Instructions to follow. Each line from the one containing "Click the trash delete icon" through the end of the data must be retyped exactly, and no other line.

Material to process.
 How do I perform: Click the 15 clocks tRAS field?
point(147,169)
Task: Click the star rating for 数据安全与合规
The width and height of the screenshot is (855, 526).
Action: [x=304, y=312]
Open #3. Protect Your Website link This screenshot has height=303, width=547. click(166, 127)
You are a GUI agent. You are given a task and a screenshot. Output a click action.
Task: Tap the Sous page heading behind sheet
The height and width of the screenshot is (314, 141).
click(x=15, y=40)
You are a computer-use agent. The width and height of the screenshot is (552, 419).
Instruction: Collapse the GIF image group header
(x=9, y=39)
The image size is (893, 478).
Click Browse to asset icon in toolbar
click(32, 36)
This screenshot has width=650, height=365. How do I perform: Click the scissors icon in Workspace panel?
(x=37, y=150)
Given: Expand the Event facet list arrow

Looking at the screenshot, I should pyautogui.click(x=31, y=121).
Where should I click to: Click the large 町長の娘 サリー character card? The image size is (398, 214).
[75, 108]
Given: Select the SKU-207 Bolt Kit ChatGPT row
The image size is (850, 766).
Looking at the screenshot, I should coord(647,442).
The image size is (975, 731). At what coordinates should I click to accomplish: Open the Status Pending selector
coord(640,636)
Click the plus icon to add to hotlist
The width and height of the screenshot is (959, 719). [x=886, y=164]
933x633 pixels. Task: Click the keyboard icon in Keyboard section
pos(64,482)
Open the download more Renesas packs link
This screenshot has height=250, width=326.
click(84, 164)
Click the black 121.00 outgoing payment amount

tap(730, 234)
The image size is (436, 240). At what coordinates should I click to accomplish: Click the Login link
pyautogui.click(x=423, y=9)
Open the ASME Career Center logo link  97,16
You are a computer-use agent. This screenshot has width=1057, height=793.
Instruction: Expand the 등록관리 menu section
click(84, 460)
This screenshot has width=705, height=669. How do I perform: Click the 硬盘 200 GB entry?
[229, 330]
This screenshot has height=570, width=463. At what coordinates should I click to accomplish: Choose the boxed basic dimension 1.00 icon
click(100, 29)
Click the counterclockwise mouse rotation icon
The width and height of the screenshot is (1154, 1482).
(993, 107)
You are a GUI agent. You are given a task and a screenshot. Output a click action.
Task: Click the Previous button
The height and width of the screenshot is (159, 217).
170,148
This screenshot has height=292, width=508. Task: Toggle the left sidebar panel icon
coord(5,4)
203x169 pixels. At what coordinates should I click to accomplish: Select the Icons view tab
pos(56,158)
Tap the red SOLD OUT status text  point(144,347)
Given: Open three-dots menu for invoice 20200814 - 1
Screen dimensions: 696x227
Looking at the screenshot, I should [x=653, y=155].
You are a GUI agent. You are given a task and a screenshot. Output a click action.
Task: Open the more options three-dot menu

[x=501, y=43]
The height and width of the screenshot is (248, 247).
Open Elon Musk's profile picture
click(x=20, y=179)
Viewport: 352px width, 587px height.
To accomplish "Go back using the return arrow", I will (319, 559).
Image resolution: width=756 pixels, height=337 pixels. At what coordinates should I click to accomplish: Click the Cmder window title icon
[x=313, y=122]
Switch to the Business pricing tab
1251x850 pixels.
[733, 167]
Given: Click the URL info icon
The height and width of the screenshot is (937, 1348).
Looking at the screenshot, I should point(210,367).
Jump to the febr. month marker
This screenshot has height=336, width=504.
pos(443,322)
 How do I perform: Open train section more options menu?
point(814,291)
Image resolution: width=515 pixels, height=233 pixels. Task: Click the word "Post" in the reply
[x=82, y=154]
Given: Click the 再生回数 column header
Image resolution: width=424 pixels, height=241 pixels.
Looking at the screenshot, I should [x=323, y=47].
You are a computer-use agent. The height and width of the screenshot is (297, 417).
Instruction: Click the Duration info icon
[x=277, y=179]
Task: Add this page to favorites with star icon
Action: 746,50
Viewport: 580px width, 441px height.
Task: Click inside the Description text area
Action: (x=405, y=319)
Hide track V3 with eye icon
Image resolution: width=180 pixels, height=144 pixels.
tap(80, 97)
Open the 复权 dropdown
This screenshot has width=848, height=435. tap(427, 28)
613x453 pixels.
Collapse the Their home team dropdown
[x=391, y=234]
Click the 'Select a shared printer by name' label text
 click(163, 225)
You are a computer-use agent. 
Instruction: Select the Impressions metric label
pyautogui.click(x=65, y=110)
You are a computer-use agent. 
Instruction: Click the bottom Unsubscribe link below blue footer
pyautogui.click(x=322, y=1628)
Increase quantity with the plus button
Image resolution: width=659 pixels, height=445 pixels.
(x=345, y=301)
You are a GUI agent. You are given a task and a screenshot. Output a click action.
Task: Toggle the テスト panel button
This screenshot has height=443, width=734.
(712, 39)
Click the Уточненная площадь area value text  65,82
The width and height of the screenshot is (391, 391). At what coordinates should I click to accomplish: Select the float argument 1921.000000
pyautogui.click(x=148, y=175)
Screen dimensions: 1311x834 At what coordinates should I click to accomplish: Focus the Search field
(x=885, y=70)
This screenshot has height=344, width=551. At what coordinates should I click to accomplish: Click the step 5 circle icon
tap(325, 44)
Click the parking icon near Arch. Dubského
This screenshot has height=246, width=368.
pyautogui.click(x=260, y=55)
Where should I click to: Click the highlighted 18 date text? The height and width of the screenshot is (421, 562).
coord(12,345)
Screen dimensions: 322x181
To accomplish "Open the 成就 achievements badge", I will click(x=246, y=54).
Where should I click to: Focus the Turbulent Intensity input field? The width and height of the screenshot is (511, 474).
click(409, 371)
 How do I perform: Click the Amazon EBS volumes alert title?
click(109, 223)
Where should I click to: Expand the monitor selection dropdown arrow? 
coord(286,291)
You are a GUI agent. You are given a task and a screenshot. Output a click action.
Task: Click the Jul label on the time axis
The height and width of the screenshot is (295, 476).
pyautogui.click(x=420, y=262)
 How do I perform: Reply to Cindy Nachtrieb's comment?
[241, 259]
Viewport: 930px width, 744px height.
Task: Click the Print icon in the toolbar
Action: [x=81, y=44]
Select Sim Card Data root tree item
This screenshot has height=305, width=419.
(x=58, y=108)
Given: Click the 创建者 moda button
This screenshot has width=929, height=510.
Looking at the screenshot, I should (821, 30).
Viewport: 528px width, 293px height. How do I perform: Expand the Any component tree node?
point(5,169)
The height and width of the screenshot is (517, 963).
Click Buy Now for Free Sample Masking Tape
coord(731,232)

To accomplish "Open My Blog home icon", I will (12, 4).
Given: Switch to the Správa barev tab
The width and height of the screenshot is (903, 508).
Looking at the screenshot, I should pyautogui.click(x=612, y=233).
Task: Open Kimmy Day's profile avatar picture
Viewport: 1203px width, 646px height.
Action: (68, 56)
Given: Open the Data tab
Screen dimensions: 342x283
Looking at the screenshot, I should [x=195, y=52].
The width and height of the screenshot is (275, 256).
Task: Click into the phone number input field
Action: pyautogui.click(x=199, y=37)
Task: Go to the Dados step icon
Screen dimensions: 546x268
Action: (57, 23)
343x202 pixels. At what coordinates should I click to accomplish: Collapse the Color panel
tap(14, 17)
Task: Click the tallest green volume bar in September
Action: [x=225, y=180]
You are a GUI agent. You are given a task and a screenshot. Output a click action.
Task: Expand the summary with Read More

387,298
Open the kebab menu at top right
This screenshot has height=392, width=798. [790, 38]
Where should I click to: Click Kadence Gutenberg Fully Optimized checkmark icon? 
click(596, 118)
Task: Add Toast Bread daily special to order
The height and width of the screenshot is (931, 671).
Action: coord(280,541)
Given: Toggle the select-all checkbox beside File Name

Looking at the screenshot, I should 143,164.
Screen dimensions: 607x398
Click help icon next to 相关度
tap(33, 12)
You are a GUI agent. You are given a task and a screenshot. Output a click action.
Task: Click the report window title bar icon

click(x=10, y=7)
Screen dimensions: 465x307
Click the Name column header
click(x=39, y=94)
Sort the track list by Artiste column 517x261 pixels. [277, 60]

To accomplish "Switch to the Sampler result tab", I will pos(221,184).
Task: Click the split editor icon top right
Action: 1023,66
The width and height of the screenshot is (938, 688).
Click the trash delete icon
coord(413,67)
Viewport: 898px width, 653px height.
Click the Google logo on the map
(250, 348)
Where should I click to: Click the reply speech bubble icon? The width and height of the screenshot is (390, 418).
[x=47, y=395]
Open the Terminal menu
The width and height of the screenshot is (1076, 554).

Task solution.
Click the trash delete icon
coord(413,67)
Viewport: 898px width, 653px height.
Click the Google logo on the map
(250, 348)
Where should I click to: Click the reply speech bubble icon? The width and height of the screenshot is (390, 418).
[x=47, y=395]
Open the Terminal menu
The width and height of the screenshot is (1076, 554).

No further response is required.